Critique – Triste tigre – Neige Sinno – P.O.L.

Critique – Triste tigre – Neige Sinno – P.O.L.


En entendant parler de « Triste tigre », j’ai immédiatement pensé à « Tigre, tigre ! » de Margaux Fragoso dont j’avais abandonné la lecture au bout de soixante-dix pages.

Cette fois-ci, j’ai avalé les quelque deux cent quatre-vingt-dix pages du second roman de Neige Sinno qui m’a saisie par son intelligence, sa sincérité et son art de mêler l’intime et l’universel en envisageant toutes les facettes d’un même acte : l’abus sexuel dont elle fut la victime de 7 à 14 ans et qui continue à la hanter.

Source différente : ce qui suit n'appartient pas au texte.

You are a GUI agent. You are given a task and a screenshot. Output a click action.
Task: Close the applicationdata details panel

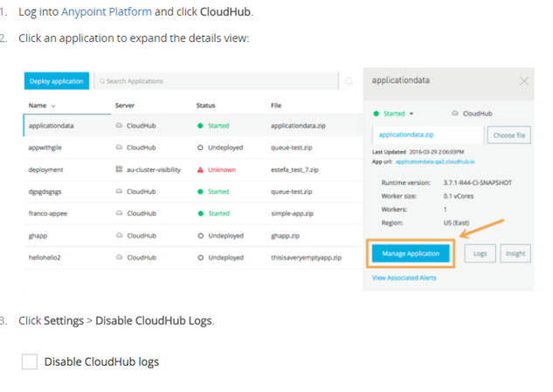click(523, 80)
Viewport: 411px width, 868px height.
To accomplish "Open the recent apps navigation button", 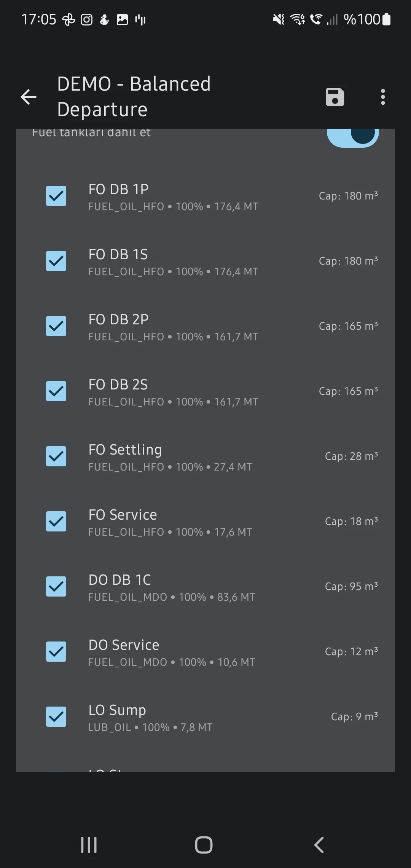I will click(89, 845).
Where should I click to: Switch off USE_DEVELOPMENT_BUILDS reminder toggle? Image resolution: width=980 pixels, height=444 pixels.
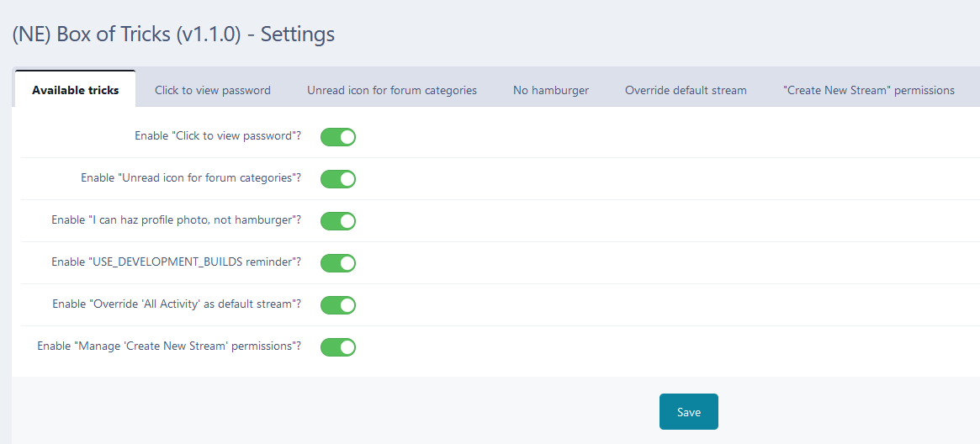click(x=338, y=262)
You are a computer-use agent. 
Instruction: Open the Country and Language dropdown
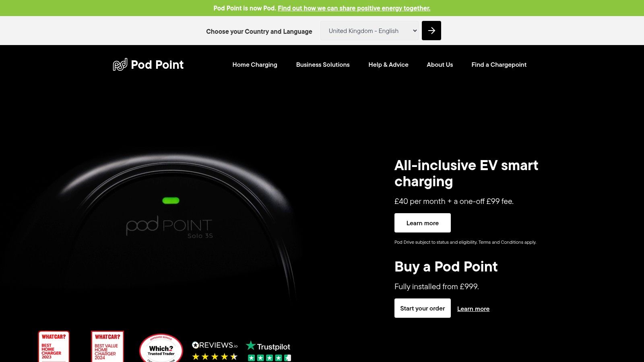click(369, 31)
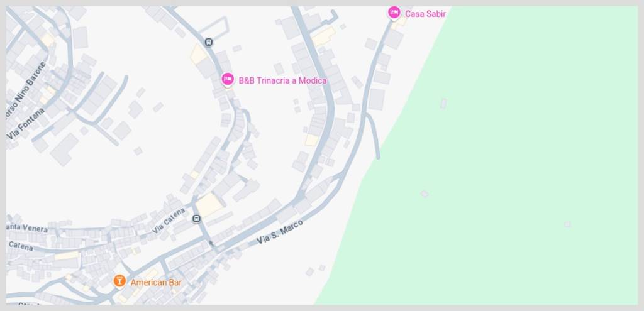
Task: Open the American Bar place label
Action: coord(156,283)
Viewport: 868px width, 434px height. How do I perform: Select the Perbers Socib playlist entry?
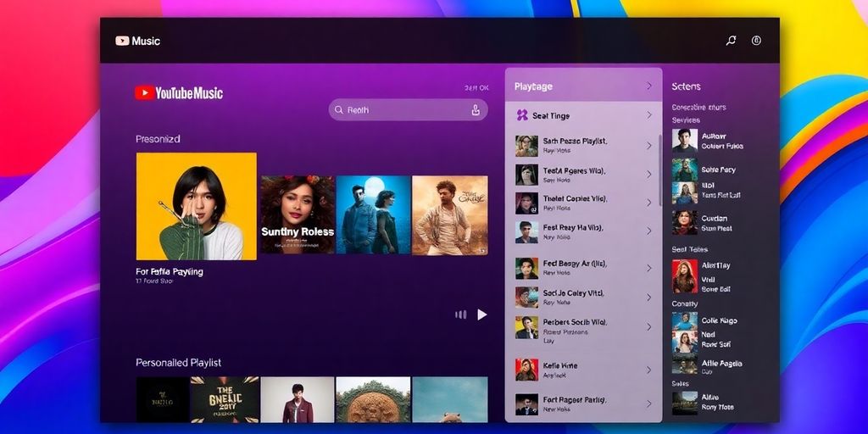[575, 327]
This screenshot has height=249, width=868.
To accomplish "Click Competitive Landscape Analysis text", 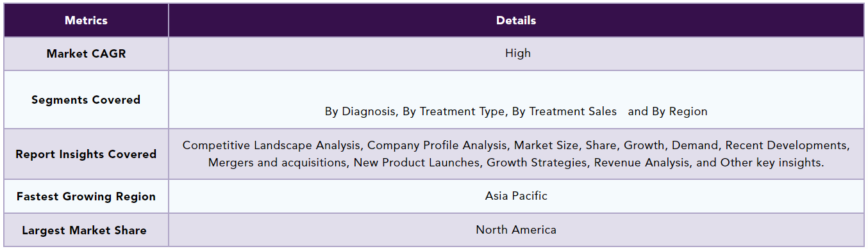I will tap(271, 145).
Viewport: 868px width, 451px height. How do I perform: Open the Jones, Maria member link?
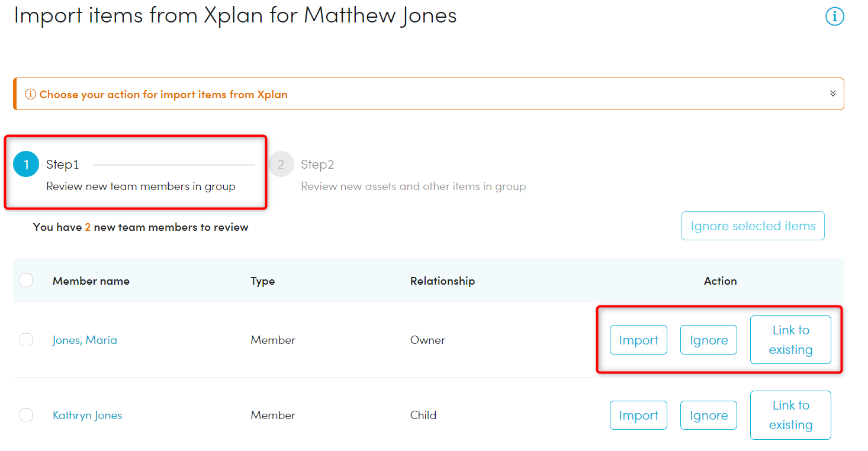click(x=85, y=340)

Née dans une famille « baba cool » qui éclate rapidement, l’autrice vit à la montagne avec sa mère et son beau-père. Dans une maison faite de bric et de broc et en travaux perpétuels, le quotidien est précaire.

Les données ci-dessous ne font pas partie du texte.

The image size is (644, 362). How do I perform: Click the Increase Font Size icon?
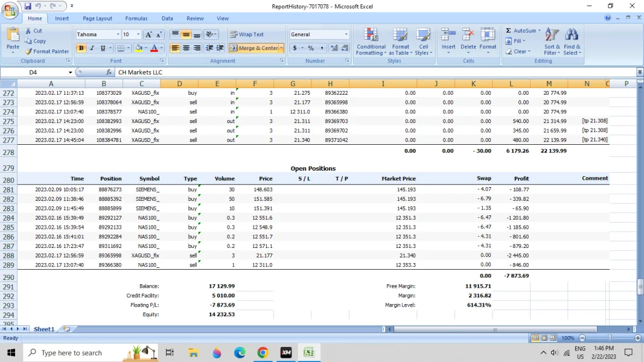[148, 35]
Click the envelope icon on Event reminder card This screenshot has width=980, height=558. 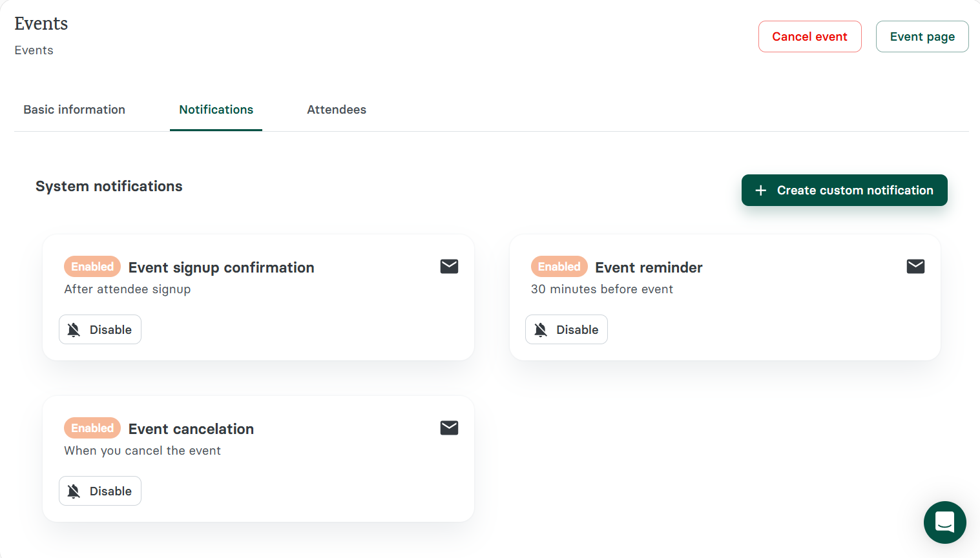click(x=915, y=266)
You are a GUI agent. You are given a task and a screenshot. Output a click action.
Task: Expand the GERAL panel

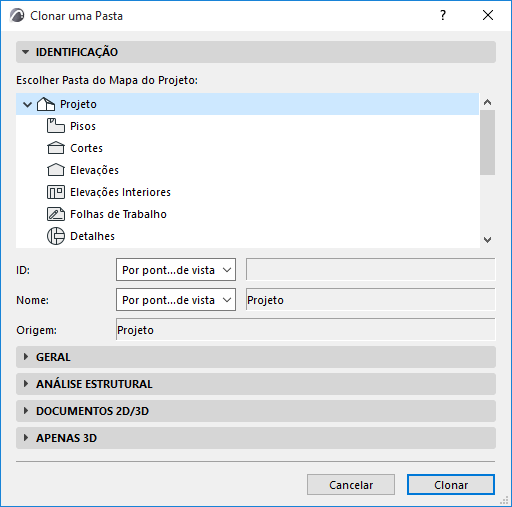26,357
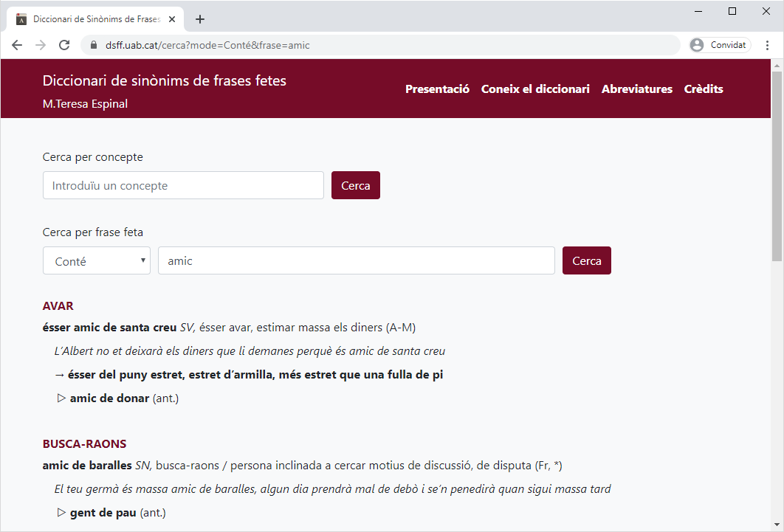Reload the current page
Image resolution: width=784 pixels, height=532 pixels.
click(x=64, y=45)
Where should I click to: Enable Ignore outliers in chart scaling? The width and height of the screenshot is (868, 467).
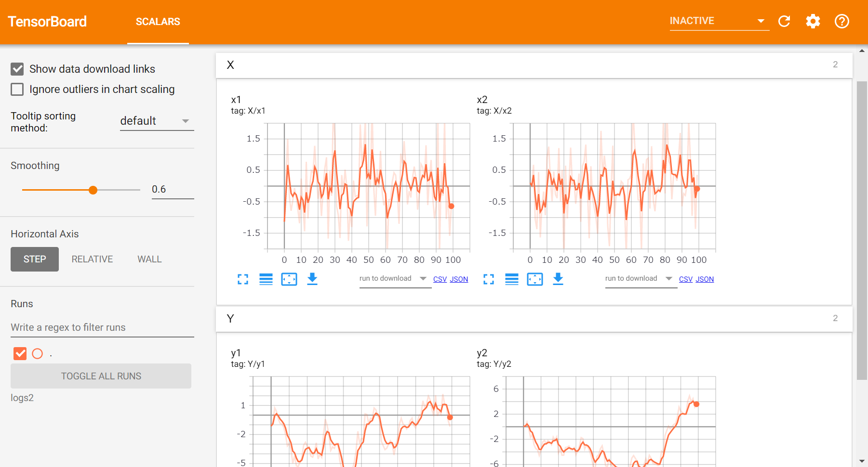(x=17, y=89)
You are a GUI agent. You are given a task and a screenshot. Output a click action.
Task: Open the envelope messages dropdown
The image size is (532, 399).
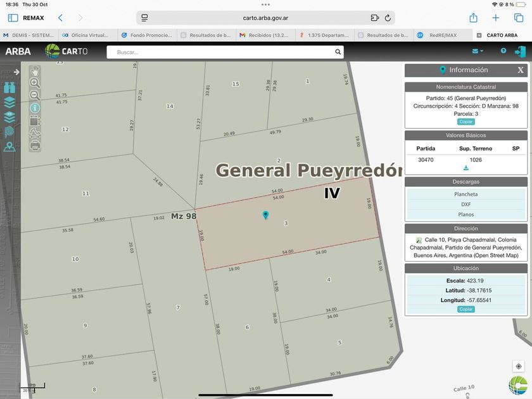click(x=478, y=51)
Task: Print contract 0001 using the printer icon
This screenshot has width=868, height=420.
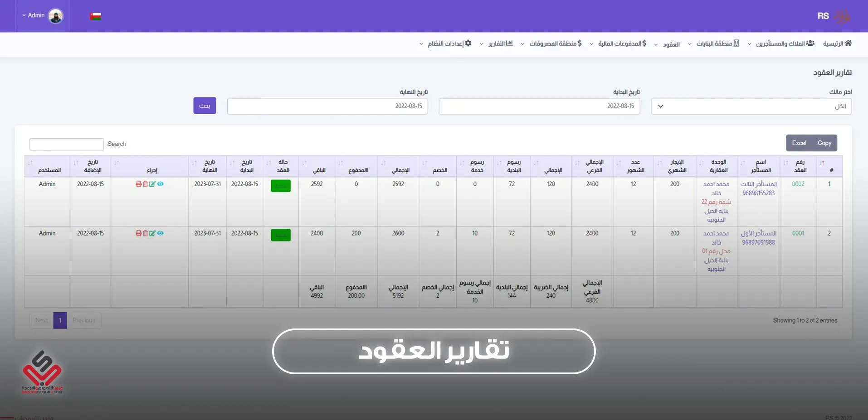Action: pyautogui.click(x=138, y=233)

Pour tenter de comprendre le calvaire qu’elle a subi, c’est d’abord sur son beau-père, son bourreau, qu’elle se penche. Colérique et dominateur, ne supportant pas qu’on lui échappe, l’homme perçoit chez Neige une résistance. La gamine refuse de l’appeler papa et assure ne pas avoir « besoin de son amour ». C’est la nuit qu’il reprend la main en se glissant dans son lit.

À 21 ans Neige a le courage de porter plainte avec le soutien de sa mère « pour protéger les autres enfants et demander justice ». L’expert psychiatrique conclut que son beau-père est « un pervers narcissique avec des tendances sadiques ».

Toujours dans un souci d’appréhension, le récit du martyre convoque la littérature, fictionnelle ou non. La plupart des livres donnent la voix aux suppliciés. Peu d’entre eux sont consacrés au coupable. Il y a « Lolita » de Nabokov bien sûr dans lequel la narratrice trouve des points communs avec sa « sordide histoire personnelle ». Comme Humbert Humbert, le violeur justifie son geste en brandissant l’amour comme un étendard et se défausse en affirmant que c’est la fillette de 12 ans qui l’a séduit. Il se pose aussi comme victime d’une société hypocrite qui rejette les amours entre enfants et adultes. Certains, même s’ils sont minoritaires, ont vu dans « Lolita » une histoire d’amour. Mais « une histoire d’amour, c’est censé être au moins à deux » s’étonne Neige Sinno, à la fois séduite et dérangée par ce roman qui joue « à entrer dans la tête de quelqu’un qui fait le mal délibérément » en s’amusant à détruire l’enfance et donc l’innocence.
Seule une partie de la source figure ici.